The first dividends were not paid for seven years but once they started...
...Shareholders could collect their first dividend in April 1610: 75% of the nominalvalue of their share in mace.39 In November of that same year, another 50% in pepper was distributed, together with 7.5% in cash – the latter distribution was only for those shareholders who had also collected the pepper. In March 1612, a distribution of 30% in nutmeg followed.40 Shareholders who had collected all dividends in kind had received a total of 162.5% of the nominal value of their shares, but the market value of the spices proved to be significantly lower. Shareholders complained that the distributed dividends had a market value of only 125%41; the sudden abundance of spices on the market had brought the prices down....

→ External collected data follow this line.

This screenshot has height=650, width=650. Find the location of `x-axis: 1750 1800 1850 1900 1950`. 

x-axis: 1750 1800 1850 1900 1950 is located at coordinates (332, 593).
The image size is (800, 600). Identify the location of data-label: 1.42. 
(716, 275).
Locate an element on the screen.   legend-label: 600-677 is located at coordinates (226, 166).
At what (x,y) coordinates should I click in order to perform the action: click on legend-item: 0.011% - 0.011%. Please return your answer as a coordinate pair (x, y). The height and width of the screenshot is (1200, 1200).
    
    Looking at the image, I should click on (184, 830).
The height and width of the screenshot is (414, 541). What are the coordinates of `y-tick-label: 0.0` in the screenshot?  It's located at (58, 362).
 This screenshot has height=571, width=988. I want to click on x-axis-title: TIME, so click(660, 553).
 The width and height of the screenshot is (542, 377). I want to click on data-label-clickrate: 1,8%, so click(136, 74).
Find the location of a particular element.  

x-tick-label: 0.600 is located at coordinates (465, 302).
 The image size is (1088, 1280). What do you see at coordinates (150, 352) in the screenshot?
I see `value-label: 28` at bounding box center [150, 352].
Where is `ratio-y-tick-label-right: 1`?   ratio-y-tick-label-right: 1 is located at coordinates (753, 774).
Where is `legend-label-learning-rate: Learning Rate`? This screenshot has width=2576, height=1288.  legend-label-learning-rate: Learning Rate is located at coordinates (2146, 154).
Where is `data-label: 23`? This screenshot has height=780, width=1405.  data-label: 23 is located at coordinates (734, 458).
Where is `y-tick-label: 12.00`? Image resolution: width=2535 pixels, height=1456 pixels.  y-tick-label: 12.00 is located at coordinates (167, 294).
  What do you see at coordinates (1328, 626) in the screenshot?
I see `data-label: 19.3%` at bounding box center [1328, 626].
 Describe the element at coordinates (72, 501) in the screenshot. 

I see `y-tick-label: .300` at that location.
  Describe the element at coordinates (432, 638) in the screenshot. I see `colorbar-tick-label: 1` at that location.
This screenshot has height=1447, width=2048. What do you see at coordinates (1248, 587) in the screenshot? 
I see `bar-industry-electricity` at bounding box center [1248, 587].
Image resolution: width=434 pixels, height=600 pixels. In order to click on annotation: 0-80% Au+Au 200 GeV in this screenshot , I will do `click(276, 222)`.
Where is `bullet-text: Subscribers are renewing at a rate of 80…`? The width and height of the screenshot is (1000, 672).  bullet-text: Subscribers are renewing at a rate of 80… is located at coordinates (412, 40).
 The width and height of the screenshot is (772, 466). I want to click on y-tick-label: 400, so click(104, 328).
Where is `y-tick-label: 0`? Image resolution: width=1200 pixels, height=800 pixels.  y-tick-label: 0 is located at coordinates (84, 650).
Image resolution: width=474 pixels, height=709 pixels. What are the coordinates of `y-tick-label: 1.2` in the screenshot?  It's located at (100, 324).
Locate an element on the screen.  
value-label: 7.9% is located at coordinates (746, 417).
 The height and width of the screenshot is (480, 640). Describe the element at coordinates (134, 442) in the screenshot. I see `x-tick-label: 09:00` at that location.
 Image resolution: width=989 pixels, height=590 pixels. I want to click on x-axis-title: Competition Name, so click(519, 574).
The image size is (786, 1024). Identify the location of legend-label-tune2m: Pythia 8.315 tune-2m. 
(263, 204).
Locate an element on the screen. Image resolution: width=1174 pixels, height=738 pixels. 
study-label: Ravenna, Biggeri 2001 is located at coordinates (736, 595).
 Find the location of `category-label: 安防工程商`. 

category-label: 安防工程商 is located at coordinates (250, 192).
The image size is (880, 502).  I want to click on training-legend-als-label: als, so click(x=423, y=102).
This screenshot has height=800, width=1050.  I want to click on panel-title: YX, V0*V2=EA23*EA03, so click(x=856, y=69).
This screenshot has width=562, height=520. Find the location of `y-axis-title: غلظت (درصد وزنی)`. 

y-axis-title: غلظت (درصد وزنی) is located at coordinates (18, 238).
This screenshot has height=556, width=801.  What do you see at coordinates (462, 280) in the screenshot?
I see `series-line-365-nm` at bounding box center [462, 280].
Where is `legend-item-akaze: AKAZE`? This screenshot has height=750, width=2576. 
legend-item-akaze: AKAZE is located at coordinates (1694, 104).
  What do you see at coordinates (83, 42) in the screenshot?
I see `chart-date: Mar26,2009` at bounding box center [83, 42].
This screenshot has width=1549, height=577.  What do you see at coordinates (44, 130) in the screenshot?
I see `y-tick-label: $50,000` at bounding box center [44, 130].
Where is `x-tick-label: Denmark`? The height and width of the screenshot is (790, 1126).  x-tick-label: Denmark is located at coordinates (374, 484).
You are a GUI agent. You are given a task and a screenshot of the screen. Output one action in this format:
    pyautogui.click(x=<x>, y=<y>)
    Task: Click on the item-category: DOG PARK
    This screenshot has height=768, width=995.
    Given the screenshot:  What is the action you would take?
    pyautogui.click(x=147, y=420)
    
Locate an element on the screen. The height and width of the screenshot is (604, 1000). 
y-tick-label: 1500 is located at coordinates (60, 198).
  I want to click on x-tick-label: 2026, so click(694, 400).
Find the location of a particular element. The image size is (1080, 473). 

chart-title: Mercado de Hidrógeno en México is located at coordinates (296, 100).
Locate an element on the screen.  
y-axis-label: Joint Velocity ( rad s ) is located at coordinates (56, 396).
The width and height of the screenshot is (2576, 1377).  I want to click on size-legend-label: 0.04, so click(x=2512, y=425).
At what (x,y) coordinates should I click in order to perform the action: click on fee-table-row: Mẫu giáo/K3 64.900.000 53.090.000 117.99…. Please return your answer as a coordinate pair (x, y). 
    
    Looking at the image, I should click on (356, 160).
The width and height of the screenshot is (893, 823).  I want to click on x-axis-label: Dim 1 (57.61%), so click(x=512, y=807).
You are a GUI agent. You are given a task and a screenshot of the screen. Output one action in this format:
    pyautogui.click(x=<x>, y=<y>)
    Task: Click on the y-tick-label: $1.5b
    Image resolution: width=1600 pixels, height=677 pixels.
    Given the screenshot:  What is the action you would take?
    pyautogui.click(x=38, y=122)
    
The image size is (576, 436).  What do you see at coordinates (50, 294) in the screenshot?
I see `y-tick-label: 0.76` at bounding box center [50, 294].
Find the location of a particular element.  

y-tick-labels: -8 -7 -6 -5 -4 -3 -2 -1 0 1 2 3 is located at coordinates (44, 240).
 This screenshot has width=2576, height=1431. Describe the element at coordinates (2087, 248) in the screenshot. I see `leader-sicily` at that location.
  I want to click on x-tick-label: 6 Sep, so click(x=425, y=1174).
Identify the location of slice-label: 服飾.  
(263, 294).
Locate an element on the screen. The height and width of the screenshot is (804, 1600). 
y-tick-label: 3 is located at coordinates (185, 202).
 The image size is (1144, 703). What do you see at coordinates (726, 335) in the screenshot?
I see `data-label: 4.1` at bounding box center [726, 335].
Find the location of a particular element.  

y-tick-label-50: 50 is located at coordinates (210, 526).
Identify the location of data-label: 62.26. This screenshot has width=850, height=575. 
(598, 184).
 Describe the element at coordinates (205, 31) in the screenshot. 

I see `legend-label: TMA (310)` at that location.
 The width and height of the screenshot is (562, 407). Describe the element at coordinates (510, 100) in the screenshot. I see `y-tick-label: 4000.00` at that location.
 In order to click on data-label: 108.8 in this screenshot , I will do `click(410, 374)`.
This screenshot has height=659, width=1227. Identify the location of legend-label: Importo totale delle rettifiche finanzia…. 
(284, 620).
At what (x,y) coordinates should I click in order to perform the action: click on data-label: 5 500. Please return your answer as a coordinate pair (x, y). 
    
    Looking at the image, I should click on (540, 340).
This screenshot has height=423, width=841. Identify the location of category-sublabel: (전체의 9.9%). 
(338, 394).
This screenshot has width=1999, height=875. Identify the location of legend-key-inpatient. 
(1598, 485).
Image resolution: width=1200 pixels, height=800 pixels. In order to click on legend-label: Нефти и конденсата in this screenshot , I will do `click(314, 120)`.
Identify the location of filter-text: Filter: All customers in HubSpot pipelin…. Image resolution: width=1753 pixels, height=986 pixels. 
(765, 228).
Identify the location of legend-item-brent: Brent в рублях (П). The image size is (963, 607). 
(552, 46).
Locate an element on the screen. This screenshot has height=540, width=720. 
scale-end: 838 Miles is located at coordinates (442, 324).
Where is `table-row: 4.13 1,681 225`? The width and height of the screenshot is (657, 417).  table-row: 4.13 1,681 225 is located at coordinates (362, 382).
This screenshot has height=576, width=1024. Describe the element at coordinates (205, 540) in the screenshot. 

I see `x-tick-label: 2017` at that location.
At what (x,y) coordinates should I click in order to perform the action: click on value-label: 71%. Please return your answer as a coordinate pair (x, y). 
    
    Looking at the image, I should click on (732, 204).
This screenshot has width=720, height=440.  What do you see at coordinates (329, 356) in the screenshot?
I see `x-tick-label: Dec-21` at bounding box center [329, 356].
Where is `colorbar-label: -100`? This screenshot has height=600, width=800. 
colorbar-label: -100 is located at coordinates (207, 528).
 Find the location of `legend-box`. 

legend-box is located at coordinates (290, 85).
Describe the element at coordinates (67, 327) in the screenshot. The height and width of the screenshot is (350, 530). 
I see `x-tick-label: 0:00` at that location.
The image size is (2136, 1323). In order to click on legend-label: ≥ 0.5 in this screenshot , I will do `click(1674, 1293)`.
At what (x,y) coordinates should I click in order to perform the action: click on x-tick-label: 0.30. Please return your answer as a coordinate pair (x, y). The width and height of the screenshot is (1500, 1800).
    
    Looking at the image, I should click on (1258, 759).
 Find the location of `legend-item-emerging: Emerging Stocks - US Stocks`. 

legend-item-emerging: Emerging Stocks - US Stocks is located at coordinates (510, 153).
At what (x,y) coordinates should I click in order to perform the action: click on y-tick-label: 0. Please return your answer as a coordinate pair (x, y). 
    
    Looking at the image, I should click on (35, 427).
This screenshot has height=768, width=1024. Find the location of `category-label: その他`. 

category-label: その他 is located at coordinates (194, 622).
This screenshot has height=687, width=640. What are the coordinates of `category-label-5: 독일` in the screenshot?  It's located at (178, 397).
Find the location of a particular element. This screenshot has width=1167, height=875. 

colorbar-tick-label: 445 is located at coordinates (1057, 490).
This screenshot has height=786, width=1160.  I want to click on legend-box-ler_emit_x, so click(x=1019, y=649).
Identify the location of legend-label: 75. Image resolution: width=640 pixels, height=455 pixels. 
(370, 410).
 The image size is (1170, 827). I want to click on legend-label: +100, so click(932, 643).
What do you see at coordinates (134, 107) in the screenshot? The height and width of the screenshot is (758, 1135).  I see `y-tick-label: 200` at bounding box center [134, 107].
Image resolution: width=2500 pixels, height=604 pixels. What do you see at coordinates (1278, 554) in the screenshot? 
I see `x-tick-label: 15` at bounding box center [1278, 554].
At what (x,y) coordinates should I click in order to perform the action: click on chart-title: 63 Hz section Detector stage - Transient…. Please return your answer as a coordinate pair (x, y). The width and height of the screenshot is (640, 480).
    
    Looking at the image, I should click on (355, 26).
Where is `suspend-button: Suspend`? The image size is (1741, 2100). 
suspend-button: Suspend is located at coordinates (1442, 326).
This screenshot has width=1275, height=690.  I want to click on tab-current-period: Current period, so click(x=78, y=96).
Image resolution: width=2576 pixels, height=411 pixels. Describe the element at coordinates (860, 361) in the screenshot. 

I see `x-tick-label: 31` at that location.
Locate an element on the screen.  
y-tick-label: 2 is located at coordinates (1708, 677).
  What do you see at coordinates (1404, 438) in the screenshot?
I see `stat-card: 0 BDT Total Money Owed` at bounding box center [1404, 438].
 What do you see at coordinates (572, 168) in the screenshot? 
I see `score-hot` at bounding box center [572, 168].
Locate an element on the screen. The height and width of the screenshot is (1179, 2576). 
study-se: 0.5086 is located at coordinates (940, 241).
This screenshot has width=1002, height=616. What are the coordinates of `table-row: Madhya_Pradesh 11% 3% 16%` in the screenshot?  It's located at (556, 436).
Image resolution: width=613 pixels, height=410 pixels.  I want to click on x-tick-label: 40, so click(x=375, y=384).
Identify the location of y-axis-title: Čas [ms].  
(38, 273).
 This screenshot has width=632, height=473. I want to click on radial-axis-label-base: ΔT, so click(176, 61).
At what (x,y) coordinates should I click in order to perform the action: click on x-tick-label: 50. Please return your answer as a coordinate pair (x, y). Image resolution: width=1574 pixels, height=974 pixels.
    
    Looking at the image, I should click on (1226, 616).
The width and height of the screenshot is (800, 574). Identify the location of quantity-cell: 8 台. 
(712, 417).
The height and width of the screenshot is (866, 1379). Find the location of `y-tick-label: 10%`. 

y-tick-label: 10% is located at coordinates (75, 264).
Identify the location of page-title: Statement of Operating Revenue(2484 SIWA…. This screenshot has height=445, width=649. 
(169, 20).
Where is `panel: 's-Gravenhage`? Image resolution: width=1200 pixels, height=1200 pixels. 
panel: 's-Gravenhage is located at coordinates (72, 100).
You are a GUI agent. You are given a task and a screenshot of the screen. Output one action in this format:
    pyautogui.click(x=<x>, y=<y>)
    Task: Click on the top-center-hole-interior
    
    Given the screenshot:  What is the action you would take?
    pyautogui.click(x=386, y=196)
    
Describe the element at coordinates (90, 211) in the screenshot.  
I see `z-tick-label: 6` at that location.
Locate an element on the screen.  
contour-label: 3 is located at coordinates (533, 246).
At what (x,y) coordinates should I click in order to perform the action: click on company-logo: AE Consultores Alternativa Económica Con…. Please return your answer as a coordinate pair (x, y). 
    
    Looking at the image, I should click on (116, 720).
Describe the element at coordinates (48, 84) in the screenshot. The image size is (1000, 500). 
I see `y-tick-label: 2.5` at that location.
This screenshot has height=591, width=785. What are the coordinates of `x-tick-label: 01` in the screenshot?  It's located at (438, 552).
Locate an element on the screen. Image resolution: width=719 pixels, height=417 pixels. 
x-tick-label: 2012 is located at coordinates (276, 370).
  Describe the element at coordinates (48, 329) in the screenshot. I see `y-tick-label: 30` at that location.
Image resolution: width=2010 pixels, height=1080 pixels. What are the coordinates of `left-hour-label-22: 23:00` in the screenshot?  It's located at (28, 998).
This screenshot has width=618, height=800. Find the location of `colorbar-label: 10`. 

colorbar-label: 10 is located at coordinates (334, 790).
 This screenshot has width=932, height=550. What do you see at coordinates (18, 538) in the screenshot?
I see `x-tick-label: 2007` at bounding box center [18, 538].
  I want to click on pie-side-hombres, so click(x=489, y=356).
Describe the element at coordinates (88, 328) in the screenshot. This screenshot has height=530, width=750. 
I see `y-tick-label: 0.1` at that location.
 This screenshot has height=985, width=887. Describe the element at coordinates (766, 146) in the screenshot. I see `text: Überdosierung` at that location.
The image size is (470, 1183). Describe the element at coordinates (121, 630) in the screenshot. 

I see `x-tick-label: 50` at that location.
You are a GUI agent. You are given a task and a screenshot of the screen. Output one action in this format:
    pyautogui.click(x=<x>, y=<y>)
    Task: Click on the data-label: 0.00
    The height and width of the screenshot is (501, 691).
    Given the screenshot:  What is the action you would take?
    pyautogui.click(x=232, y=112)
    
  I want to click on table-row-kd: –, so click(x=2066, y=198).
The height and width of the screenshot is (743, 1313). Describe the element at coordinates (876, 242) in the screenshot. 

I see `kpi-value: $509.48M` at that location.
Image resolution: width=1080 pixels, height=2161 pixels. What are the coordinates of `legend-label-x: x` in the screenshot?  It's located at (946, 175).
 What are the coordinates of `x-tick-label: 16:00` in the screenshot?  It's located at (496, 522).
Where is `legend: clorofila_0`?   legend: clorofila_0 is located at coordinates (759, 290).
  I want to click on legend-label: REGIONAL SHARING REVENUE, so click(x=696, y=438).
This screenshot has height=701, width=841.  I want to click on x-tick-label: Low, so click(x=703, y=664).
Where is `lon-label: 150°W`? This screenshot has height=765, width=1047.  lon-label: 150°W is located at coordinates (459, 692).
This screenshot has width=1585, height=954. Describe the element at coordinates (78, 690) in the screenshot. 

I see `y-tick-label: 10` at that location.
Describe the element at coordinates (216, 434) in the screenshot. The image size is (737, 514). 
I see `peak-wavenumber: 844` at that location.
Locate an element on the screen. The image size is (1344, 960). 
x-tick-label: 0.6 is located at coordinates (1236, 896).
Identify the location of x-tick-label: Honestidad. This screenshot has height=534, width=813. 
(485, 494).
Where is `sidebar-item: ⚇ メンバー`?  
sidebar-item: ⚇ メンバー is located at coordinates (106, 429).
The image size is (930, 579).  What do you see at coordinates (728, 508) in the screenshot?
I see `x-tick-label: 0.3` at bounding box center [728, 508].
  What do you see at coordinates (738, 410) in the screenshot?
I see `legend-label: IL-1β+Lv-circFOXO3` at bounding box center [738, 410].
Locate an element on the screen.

These guys were not believers in the Modigliani-Miller Dividend Irrelevance Theorem,

If I remember correctly the company averaged 18% per year in dividends on the original subscription price over the first 110 years of its existence.
That number sticks in my head because the greatest U.S. bull market averaged 18%  per year for 18 years, 1982-2000.
I know it's an Apples and Mangosteens comparison but it gives an indication of what a wealth machine the VOC was.
Here's some financial reporting Dutch Masters style:
$64.98 (+$13.84) (+27.1%) Shares in the spice purveyor soared on word that the three sturdy galleons dispatched two years afore had been sighted off the coast of Cape Verde, returning from their dangerous voyage to the exotic Orient with their casks brimful of redolent cinnamon, cardamom, and mysteriously intoxicating curried powder.
Okay, that's actually America's Finest News Source.